- Operation Deckhouse IV: Part of the Vietnam War
| Date | 15–18 September 1966 |
| Location | eastern Demilitarized Zone, Quảng Trị Province South Vietnam |

Belligerents
- United States: North Vietnam
- Commanders and leaders: LG Lewis W. Walt BG Michael P. Ryan Lt.Col. Anthony Monti

Units involved
- Special Landing Force of 1st Battalion, 26th Marines: 324th Division

Casualties and losses
- 36 killed: 200+ killed

= Operation Deckhouse IV =

Part of the Vietnam War (1966)

Operation Deckhouse IV was an operation conducted by the Special Landing Force (SLF) Battalion Landing Team (BLT) of 1st Battalion, 26th Marines in the eastern Demilitarized Zone (DMZ), lasting from 15 to 18 September 1966.

==Prelude==
U.S. intelligence indicated that a PAVN was moving into the area between Con Thien and the DMZ and the 1st Battalion, 4th Marines conducted a reconnaissance in force of the area from 7 to 13 September making intermittent contact with PAVN units identified as coming from the 90th Regiment of the PAVN 324th Division. Lieutenant General Lewis W. Walt planned Operation Deckhouse IV as just a larger reconnaissance in force of the same area using the SLF floating reserve, 9th Marine Amphibious Brigade under Brigadier General Michael P. Ryan.

One company of BLT 1/26 Marines would be landed by amphibious assault craft north of the Cửa Việt River and 2 km south of the DMZ and then sweep 6 mi west to meet up with the rest of the battalion which would be landed by HMM-363 helicopters west of Highway 1.

==Operation==
At 07:00 on 15 September 11 LVT-5s from landed and secured the beachhead without resistance, simultaneously HMM-363 helicopters operating from landed the heliborne forces unopposed.

At 13:30 a platoon from the 3rd Reconnaissance Battalion engaged a PAVN force 5 mi northeast of Đông Hà.
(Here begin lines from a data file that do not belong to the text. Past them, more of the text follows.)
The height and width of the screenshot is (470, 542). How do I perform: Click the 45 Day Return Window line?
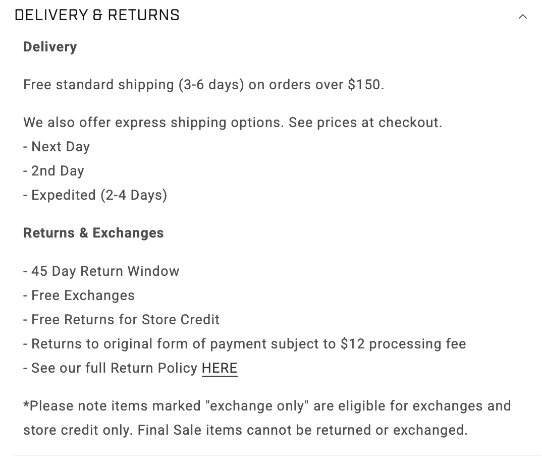(x=101, y=271)
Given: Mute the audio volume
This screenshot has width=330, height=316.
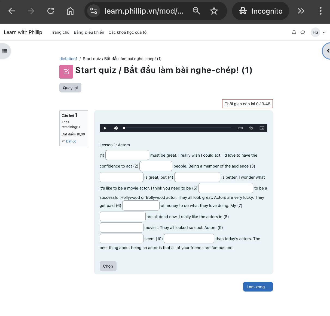Looking at the screenshot, I should 116,128.
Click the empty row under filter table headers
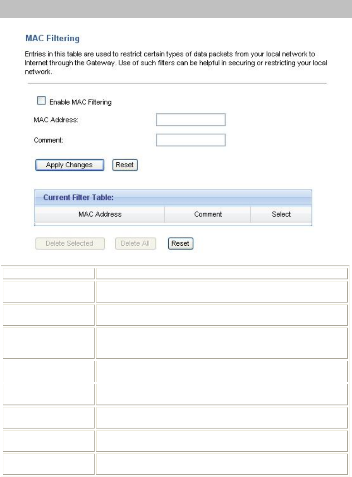Viewport: 352px width, 477px height. click(172, 224)
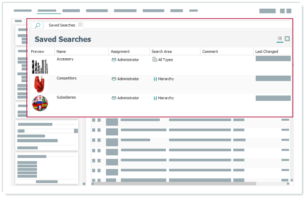Viewport: 306px width, 198px height.
Task: Select the Saved Searches tab
Action: tap(62, 25)
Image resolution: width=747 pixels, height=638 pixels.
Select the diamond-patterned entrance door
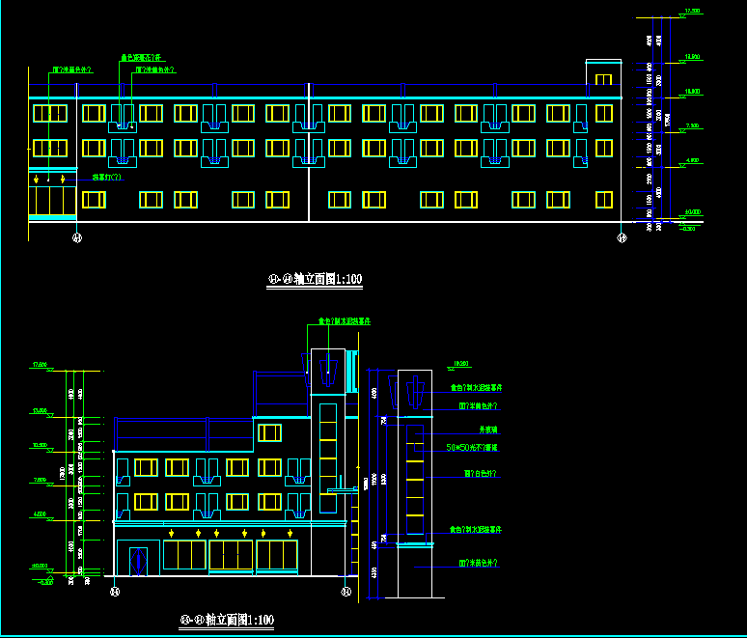coord(138,560)
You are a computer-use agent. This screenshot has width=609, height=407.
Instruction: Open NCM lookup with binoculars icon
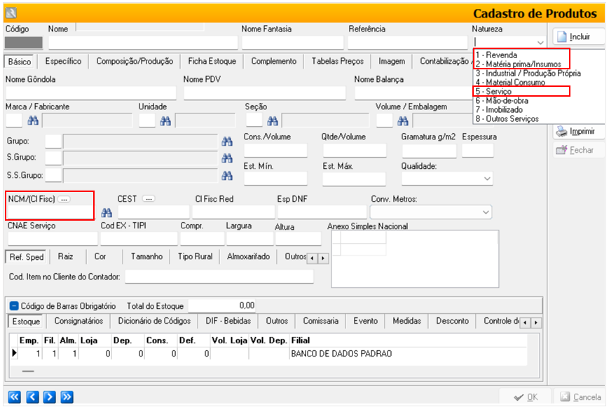[x=107, y=212]
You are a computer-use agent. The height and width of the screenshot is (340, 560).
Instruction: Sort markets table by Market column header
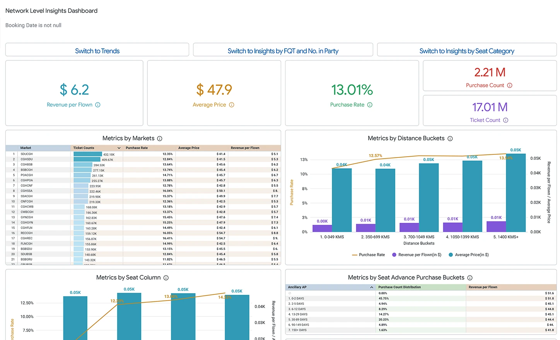[26, 148]
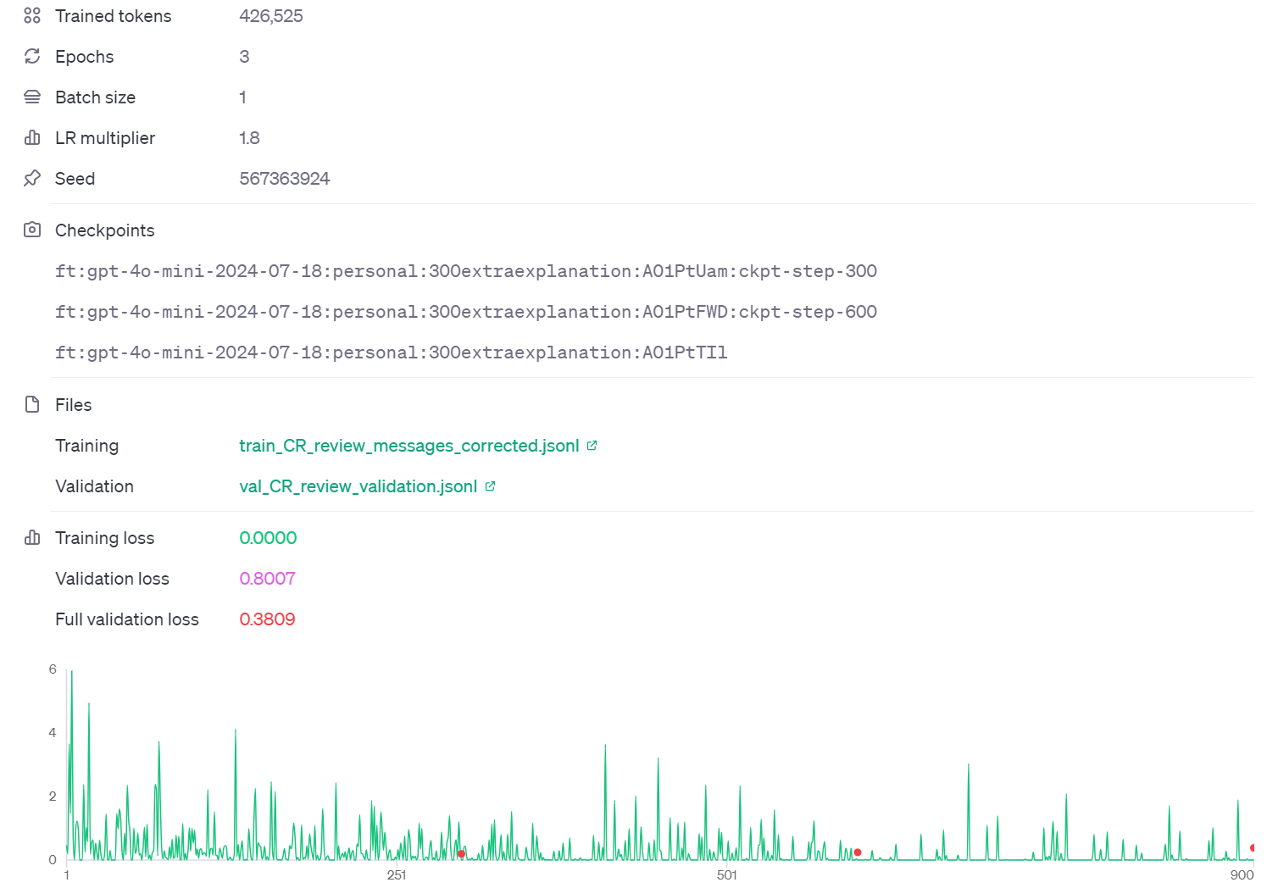Select the ckpt-step-600 checkpoint name
This screenshot has height=888, width=1267.
(x=466, y=312)
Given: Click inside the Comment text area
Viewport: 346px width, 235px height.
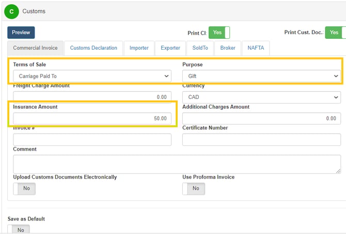Looking at the screenshot, I should tap(177, 164).
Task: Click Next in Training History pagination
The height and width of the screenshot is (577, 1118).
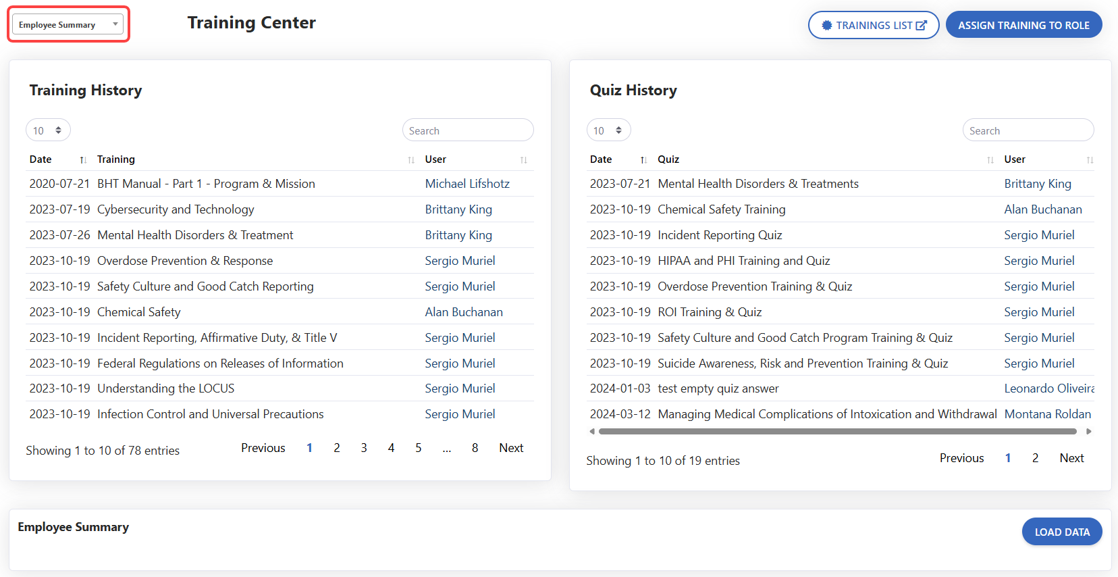Action: 511,448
The outnumbered Marines called for helicopter extraction, but this was aborted after five helicopters were hit by ground fire. Artillery and air support was called in following which the helicopters were able to extract the Marines. Marine losses were one killed and one missing while PAVN losses were nine killed and a further 30 estimated killed. Following this engagement Company A was ordered to move to the area and arrived by the evening of 16 September and established a night defensive position. At 03:30 on 17 September the PAVN assaulted the position but this was repulsed by the Marines with the support of artillery and naval gunfire. A search of the perimeter found 12 PAVN dead and a wounded PAVN soldier was captured who revealed that the 3rd Recon Marine missing on 15 September had been killed and his burial site was located later that day.

In the northwestern area, on 16 September Company D was hit by heavy mortar fire while patrolling 1 mi from the DMZ, the Marines called for naval gunfire support and later found three destroyed mortars and 14 dead PAVN. Further south Company B was ambushed by the PAVN losing two dead in a 75-minute engagement.

The Marines found that the PAVN had constructed numerous bunkers and fighting positions in the Con Thien-Gio Linh area.

==Aftermath==
Operation Deckhouse IV officially concluded on 18 September, however the BLT 1/26 Marines remained ashore until 24 September under the operational control of the 4th Marine Regiment before returning to their ships. PAVN losses in the operation were 200+ killed, U.S. losses were 36 killed.